Buckley has long been a proponent of a four-day week. “I was talking to Tom Barnes [of Skof, with whom Buckley worked at L’Enclume] and we were remembering how nervous you’d be leaving your section. I’d be so nervous that I’d left someone in the weeds, or you’d be really angry that someone left you in the weeds. On my days off I’d just be really worried. There’s always that friction between shifts. Fundamentally, working together, as one solid team, like a hive, it’s just full accountability all the time.
WTLGI has a solid team of 16, including creative director Kat Wood who started front of house, and Jess Furniss, recently promoted to head chef from pastry chef, replacing Callum Higgins who has just left after starting as a chef de partie five years ago. Recruiting from within works well, says Buckley, who himself worked for Gary Rhodes, Paul Kitching, and Simon Rogan. “This restaurant comes with quite a culture to it. Probably a lot of restaurants do.

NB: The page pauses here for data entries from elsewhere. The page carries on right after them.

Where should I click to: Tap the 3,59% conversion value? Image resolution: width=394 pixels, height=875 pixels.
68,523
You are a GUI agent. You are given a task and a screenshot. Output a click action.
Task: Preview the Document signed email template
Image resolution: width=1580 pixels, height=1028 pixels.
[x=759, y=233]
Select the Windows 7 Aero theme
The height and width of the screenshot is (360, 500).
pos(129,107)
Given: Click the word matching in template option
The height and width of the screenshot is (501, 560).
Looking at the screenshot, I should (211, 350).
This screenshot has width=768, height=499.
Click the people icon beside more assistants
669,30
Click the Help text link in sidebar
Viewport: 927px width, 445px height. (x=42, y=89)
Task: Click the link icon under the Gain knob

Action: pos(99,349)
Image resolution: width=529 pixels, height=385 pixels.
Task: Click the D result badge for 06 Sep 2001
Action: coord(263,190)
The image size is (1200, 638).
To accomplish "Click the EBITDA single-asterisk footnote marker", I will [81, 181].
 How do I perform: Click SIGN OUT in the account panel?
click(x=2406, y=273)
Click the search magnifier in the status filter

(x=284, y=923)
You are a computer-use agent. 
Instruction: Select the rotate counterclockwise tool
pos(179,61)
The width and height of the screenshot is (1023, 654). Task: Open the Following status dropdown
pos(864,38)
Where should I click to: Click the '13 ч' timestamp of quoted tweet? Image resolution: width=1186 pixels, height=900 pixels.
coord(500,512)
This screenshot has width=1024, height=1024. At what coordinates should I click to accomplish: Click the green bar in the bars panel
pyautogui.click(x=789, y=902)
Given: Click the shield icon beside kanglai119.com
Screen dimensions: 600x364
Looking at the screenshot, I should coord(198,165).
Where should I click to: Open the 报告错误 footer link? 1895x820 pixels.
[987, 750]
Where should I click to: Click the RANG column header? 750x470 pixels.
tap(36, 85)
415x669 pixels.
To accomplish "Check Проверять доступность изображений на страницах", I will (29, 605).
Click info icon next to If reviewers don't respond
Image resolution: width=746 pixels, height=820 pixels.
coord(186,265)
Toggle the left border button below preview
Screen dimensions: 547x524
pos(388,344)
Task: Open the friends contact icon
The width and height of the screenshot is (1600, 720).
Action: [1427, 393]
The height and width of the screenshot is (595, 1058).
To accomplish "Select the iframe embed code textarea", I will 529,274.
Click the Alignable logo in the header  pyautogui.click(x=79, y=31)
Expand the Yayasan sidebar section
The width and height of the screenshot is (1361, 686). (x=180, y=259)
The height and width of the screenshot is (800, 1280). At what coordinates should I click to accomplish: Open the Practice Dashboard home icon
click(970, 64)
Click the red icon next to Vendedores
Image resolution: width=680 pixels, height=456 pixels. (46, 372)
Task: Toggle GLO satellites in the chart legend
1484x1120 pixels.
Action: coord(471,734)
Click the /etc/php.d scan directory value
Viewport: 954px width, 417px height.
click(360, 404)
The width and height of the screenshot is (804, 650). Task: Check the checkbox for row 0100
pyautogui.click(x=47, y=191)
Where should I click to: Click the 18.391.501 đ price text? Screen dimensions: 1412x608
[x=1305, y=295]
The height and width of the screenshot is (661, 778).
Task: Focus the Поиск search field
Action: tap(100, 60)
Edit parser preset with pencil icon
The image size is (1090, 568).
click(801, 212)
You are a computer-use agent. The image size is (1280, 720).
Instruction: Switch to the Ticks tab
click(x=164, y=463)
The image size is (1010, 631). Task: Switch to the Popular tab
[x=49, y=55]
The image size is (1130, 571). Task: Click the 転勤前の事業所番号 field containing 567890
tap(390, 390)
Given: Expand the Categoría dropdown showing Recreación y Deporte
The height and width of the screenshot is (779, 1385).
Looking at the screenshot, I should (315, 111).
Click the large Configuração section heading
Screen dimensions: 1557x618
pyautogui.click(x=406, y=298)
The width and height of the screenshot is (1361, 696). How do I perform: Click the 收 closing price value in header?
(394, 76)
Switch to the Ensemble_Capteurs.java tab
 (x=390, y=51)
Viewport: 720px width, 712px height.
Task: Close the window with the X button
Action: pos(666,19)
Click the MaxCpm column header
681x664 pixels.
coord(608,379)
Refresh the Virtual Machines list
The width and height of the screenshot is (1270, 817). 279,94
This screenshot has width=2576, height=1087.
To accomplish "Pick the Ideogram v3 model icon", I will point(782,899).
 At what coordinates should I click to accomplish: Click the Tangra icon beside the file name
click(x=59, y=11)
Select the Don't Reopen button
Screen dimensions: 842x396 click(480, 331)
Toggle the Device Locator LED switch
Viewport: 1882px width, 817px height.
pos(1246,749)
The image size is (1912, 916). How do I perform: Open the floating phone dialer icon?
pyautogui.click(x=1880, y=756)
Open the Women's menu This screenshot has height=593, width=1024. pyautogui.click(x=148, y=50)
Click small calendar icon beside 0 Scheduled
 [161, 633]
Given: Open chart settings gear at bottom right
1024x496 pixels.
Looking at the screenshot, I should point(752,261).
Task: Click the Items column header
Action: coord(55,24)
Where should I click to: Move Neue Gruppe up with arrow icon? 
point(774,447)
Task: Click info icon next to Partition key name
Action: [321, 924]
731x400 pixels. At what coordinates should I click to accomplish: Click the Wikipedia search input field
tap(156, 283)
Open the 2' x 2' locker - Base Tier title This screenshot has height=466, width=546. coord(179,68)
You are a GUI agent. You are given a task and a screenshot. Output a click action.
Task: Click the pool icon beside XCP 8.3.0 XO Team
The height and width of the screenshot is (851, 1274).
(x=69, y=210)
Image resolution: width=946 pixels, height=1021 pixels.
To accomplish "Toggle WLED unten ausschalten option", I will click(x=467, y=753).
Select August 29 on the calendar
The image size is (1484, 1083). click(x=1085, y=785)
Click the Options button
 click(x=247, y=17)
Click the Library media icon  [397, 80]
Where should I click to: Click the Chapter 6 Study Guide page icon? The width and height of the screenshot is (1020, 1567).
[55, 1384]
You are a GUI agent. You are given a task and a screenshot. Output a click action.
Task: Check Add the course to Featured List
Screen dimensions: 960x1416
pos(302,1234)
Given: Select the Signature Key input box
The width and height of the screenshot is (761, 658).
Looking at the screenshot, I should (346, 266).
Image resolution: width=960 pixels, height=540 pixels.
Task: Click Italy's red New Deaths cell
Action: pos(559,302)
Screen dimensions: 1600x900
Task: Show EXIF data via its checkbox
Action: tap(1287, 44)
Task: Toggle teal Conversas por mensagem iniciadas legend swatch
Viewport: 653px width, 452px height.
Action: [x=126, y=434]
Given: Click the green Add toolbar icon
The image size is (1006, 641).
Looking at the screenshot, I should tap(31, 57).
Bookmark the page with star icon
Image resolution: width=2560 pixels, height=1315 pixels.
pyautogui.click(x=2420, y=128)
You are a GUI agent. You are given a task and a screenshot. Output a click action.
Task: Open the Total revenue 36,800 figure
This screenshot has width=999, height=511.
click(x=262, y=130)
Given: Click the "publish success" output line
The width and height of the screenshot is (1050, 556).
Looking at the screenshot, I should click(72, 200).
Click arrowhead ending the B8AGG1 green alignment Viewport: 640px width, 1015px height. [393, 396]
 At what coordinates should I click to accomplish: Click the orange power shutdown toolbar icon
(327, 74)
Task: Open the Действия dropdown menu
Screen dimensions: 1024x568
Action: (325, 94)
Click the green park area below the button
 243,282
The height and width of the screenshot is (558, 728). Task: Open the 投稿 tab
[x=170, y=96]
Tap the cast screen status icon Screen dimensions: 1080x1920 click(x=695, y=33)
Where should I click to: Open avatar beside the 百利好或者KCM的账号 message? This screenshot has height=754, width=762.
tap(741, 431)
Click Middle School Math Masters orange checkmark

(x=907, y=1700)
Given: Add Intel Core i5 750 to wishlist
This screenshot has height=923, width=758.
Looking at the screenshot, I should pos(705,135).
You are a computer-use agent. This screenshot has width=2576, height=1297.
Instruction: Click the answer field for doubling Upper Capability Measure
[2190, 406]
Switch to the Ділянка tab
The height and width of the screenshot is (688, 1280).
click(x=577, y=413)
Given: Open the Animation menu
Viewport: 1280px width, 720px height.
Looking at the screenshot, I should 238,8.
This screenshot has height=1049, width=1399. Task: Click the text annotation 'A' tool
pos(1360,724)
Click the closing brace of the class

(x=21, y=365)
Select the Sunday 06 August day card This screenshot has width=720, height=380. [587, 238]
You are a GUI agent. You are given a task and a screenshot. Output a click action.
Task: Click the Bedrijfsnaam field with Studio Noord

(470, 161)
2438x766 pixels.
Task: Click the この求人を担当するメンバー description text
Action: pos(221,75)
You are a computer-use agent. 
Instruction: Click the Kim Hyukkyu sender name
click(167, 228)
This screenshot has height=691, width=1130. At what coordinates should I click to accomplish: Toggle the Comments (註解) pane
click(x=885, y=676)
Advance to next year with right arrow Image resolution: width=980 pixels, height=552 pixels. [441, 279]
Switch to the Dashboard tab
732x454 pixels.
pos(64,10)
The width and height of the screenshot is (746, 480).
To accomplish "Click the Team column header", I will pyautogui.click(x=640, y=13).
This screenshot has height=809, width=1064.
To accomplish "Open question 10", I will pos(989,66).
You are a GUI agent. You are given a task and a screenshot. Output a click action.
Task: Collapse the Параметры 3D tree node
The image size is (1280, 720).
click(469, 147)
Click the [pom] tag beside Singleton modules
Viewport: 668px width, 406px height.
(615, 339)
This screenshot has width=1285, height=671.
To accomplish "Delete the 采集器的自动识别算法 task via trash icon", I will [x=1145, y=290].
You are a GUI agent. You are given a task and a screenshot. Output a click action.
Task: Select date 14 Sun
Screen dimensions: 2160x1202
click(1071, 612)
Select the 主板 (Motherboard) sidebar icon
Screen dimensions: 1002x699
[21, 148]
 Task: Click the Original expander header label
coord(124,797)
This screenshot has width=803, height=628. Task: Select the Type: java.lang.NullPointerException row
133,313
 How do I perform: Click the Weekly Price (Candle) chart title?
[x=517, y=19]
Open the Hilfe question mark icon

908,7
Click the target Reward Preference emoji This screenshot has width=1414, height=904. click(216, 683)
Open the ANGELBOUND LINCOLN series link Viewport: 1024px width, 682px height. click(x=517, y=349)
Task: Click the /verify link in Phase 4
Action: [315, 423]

I think people have to understand and live in that culture for a little while. It makes the restaurant stronger if they’re coming through that way. Sometimes, bringing in chefs over the top can create ego battles.”
Training and education are, therefore, a core part of WTLGI. “I want people to leave knowing how to break down a pig and understand why we’re doing it, that’s always been an ambition.” Wine-training, preservation techniques, and fermentation are also on the curriculum, as well as weekly sessions at The Landing CIC, WTLGI’s community garden.
What, I wonder, does he think could be improved? “Everything, every day, everything”. And who does he look to, then, for inspiration? “St. John,” he says without a beat. “There’s people there that have been working there for 25 years. It’s got such an amazing identity. If you had a six-year-old draw a restaurant, that’s what it would look like. They’ve had the same uniform for 25 years; the plates they know where they get them from; the jugs, they know where they get them from. It sounds nuts but all that’s taken care of so you can just come in and do your job. We’re trying to set up systems all the time and it’s just confusing, it takes brainpower. I know it’s an odd answer!” He also speaks in praise of intergenerational brigades such as St. John’s where you’ll see established chefs in their fifties working alongside twentysomething newcomers to the industry. “Any restaurant that can support a family…Our GM’s just had his second kid and Jess, one of our chefs, has just bought her first house. That makes me really proud.”